### Exercise
Which lines in the records below contain the word "will"? Copy each one.
^^^^
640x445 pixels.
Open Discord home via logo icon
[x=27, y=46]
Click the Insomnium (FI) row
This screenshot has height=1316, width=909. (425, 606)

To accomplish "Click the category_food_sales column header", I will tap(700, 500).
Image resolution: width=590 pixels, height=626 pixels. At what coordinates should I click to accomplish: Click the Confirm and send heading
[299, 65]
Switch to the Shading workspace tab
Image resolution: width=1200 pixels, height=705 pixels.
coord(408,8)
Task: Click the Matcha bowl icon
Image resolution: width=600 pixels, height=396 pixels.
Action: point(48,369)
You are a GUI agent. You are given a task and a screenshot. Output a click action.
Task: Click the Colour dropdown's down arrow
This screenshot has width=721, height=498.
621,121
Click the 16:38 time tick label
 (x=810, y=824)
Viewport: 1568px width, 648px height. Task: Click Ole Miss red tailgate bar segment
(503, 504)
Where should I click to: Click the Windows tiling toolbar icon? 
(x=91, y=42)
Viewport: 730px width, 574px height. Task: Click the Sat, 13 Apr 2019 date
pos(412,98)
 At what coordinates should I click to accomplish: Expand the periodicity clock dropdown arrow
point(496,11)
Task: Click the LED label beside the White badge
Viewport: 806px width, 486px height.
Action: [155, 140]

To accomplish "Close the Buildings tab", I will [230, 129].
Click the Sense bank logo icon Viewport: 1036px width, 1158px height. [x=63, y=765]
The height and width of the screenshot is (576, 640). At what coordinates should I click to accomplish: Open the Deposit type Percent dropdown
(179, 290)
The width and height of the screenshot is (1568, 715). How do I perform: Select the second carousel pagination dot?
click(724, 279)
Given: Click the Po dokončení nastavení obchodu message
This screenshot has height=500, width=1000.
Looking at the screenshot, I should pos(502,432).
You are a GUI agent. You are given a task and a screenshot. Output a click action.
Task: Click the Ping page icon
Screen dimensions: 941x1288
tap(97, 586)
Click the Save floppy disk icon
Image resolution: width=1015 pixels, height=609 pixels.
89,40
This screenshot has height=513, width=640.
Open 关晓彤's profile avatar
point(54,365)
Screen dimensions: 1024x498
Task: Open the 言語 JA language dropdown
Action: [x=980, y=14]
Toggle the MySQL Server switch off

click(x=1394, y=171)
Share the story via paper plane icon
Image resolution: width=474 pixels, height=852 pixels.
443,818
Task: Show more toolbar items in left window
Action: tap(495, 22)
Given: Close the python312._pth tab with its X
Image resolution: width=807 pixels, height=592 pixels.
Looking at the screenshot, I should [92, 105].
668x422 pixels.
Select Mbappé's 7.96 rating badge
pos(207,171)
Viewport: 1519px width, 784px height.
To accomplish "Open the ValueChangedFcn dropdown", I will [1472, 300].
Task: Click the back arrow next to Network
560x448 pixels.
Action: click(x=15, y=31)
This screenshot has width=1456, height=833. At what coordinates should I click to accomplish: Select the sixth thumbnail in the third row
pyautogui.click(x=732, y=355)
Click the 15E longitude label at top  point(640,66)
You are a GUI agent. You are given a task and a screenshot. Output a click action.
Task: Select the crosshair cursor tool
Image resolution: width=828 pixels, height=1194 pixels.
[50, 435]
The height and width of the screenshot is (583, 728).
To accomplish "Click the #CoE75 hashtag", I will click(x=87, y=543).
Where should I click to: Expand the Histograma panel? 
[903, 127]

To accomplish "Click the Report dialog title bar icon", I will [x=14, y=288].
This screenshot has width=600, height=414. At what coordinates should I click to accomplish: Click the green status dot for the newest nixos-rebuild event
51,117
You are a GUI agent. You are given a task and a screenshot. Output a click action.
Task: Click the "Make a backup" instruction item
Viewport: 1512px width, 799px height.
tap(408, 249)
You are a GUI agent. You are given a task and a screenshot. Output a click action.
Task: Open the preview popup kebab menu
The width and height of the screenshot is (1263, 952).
^^^^
### Response
To accomplish "Click the category_food_sales column header", I will tap(700, 500).
To accomplish "Close the Buildings tab", I will [230, 129].
To accomplish "Open the ValueChangedFcn dropdown", I will [1472, 300].
To accomplish "Click the #CoE75 hashtag", I will click(x=87, y=543).
To accomplish "Click the Report dialog title bar icon", I will [x=14, y=288].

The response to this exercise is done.